[Record extracts start]

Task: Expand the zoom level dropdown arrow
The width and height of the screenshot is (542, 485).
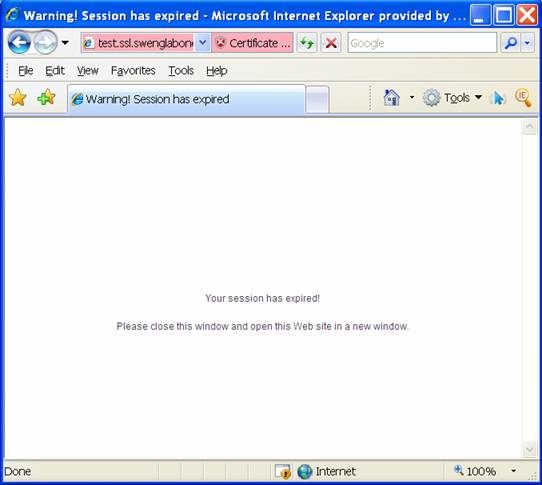Action: point(514,471)
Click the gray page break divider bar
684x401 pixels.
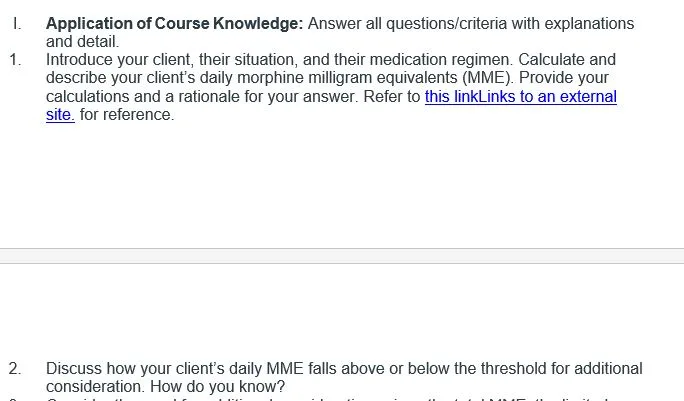[x=342, y=256]
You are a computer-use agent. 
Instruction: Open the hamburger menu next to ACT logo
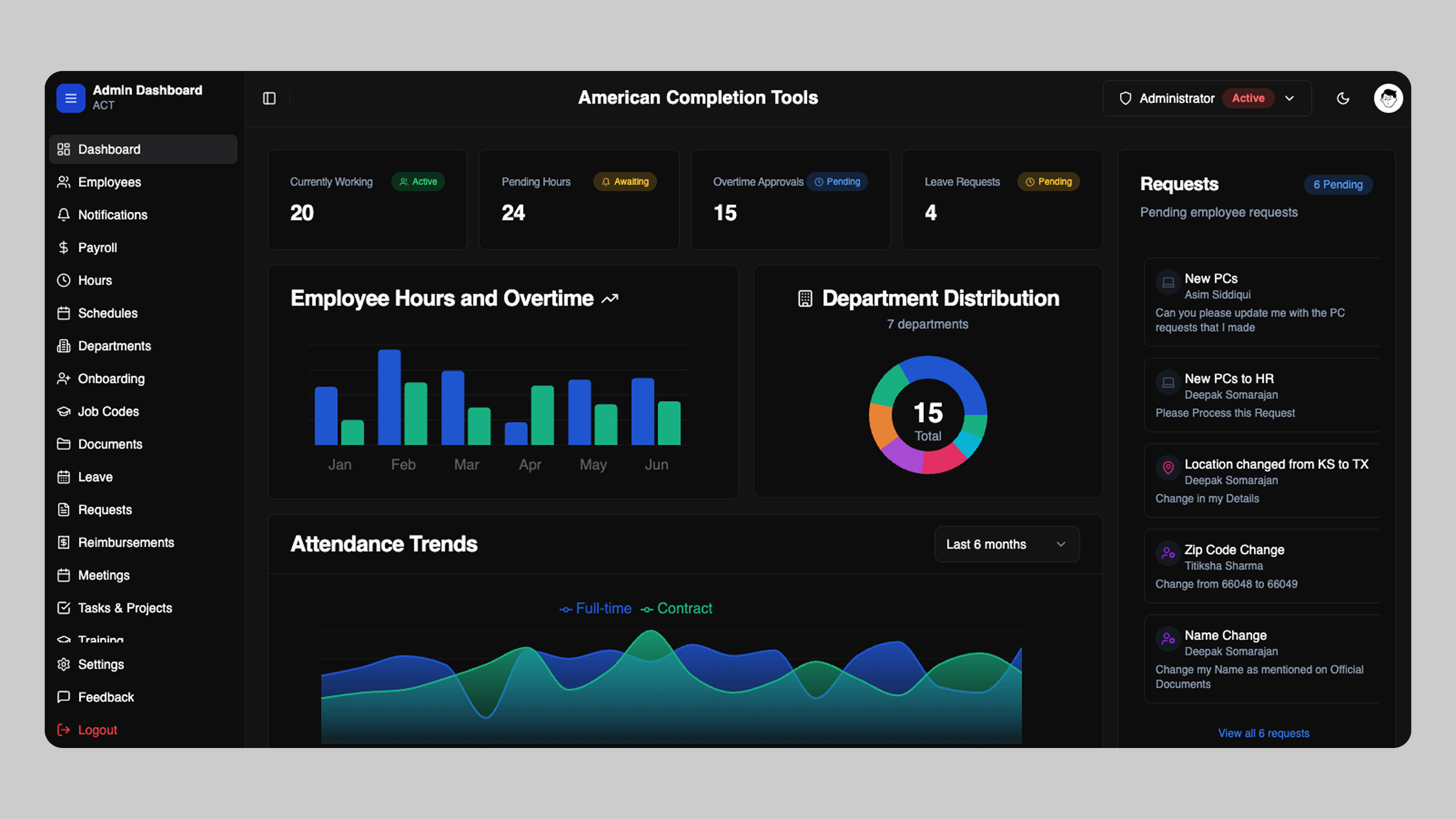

[Record extracts end]

Required work.
Render the items above as a JSON list of strings with one string per line, leaving out blank lines and the pictures.

Result of the task.
[
  "Task: Expand the zoom level dropdown arrow",
  "The width and height of the screenshot is (542, 485).",
  "Action: point(514,471)",
  "Click the gray page break divider bar",
  "684x401 pixels.",
  "[x=342, y=256]",
  "You are a computer-use agent. ",
  "Instruction: Open the hamburger menu next to ACT logo"
]